Next, the control signal generating unit 17 generates a control signal y(t) by multiplying the reference signal generated in step SP16 by the adaptive filter coefficient updated in step SP17, and outputs the control signal y(t) from the speaker 22 (step SP18).

When the processing of step SP18 is completed, the active noise control device 1 returns the processing to step SP16. That is, the adaptive filter update unit 16 acquires the signal e(t) input to the microphone 21 when the control signal y(t) generated in step SP18 is output from the speaker 22, and updates the adaptive filter using this signal e(t) (step SP17), and the control signal generation unit 17 generates the control signal y(t) based on the updated adaptive filter (step SP18).

In addition, in the ANC process shown in steps SP16 to SP18, a process of generating a reference signal (step SP16) is performed each time. This makes it possible to generate a control signal y(t) that reflects the engine speed information at each time.

According to this embodiment, the frequency of the dip can be accurately detected by dividing the amplitude characteristic A(f) of the secondary path by the smoothed signal A(f)'. In addition, the correction coefficient α(f) is calculated using the result of dividing the amplitude characteristic A(f) by the smoothed signal A(f)', and the correction coefficient α(f) is used to update the adaptive filter, so that noise can be stably controlled even when the frequency of the noise coincides with the frequency of the dip.

# Source excerpt:
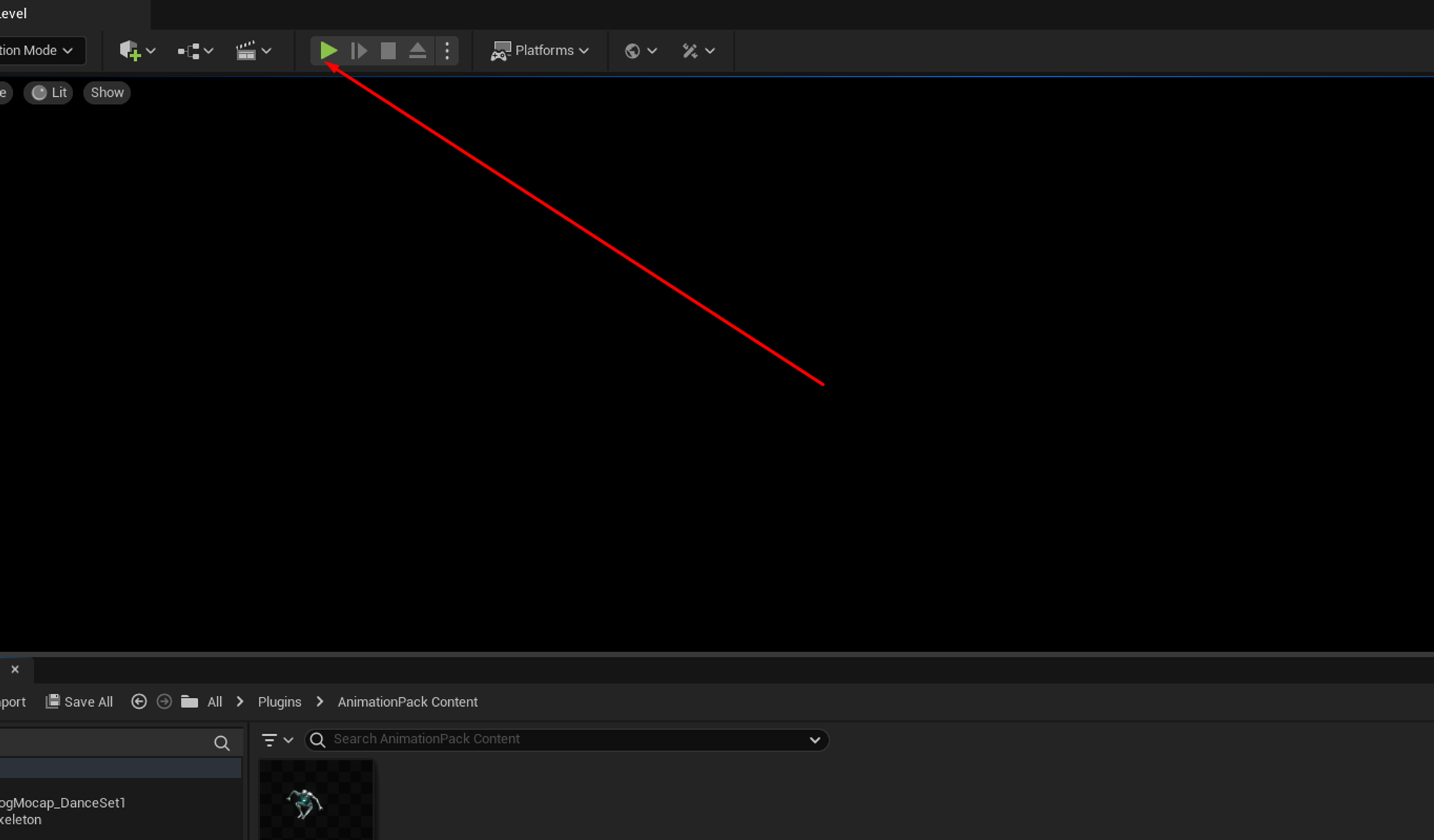This screenshot has height=840, width=1434.
Task: Open the Blueprints toolbar icon
Action: [189, 50]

# Task requirements:
Return the whole noise control passage word for word. The data above was taken from a separate source from the noise control passage.

# Output for this exercise:
Next, the control signal generating unit 17 generates a control signal y(t) by multiplying the reference signal generated in step SP16 by the adaptive filter coefficient updated in step SP17, and outputs the control signal y(t) from the speaker 22 (step SP18).

When the processing of step SP18 is completed, the active noise control device 1 returns the processing to step SP16. That is, the adaptive filter update unit 16 acquires the signal e(t) input to the microphone 21 when the control signal y(t) generated in step SP18 is output from the speaker 22, and updates the adaptive filter using this signal e(t) (step SP17), and the control signal generation unit 17 generates the control signal y(t) based on the updated adaptive filter (step SP18).

In addition, in the ANC process shown in steps SP16 to SP18, a process of generating a reference signal (step SP16) is performed each time. This makes it possible to generate a control signal y(t) that reflects the engine speed information at each time.

According to this embodiment, the frequency of the dip can be accurately detected by dividing the amplitude characteristic A(f) of the secondary path by the smoothed signal A(f)'. In addition, the correction coefficient α(f) is calculated using the result of dividing the amplitude characteristic A(f) by the smoothed signal A(f)', and the correction coefficient α(f) is used to update the adaptive filter, so that noise can be stably controlled even when the frequency of the noise coincides with the frequency of the dip.